#### EXERCISE DESCRIPTION
For the records below, output each line exactly as it appears, from the first through the line with "Click the wrench".
RECORDED DATA: Begin
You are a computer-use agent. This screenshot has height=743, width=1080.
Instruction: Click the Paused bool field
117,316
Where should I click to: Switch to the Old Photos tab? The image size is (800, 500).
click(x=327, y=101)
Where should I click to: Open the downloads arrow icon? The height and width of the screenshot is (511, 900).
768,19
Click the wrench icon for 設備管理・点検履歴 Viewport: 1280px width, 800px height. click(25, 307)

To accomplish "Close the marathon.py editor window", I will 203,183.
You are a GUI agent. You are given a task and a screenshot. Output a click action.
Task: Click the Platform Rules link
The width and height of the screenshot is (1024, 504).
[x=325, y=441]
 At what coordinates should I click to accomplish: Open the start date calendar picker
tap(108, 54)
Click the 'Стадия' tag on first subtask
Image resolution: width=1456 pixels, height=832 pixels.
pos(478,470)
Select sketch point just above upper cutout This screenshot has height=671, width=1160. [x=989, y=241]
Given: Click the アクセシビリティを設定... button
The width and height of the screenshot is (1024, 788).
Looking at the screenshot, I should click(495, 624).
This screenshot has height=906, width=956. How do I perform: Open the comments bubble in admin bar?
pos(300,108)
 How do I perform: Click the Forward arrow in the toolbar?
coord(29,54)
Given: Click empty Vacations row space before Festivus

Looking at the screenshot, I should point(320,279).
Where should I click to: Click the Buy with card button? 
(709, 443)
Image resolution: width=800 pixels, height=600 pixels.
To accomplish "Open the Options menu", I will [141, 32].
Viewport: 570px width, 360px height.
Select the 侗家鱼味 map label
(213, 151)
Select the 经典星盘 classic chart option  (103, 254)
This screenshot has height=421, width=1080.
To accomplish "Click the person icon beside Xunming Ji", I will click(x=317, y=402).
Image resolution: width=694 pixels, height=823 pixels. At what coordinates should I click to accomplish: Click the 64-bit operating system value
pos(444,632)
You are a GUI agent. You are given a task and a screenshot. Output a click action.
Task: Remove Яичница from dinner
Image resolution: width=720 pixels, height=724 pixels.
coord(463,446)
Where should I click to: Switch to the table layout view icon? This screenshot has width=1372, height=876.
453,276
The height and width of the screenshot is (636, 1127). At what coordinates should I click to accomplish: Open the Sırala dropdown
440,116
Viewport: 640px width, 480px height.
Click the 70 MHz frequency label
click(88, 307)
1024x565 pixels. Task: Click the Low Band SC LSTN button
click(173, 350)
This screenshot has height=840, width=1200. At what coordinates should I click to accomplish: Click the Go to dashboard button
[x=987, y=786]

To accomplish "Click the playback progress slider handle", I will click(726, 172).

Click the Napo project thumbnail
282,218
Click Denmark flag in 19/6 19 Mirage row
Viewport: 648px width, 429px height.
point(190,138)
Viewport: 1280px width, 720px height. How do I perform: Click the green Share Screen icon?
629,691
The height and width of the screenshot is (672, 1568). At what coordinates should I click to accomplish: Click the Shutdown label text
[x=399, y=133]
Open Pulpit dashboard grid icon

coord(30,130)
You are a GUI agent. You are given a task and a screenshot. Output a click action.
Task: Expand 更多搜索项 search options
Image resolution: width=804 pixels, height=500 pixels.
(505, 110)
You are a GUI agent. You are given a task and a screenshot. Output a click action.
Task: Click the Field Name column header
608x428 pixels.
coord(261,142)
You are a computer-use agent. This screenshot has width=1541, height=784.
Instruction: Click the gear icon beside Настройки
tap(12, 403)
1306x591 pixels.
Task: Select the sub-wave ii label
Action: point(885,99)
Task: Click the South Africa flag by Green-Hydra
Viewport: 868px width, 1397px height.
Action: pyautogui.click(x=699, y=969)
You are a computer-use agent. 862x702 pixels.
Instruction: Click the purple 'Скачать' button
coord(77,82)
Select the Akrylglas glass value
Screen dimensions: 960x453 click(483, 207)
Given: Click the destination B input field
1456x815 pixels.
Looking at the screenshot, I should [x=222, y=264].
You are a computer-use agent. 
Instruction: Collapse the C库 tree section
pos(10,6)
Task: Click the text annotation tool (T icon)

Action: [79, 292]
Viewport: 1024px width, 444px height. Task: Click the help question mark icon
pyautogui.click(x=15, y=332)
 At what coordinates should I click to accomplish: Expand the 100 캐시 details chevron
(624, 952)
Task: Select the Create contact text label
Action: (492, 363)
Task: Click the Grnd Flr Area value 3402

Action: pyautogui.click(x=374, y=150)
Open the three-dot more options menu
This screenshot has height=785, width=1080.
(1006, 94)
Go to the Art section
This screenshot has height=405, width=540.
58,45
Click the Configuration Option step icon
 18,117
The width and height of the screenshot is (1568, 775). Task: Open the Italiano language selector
RECORDED DATA: End
#### FINAL ANSWER
You are a computer-use agent. This screenshot has height=743, width=1080.
Instruction: Click the Paused bool field
117,316
Where should I click to: Switch to the Old Photos tab? The image size is (800, 500).
click(x=327, y=101)
Where should I click to: Open the downloads arrow icon? The height and width of the screenshot is (511, 900).
768,19
Click the wrench icon for 設備管理・点検履歴 Viewport: 1280px width, 800px height. click(25, 307)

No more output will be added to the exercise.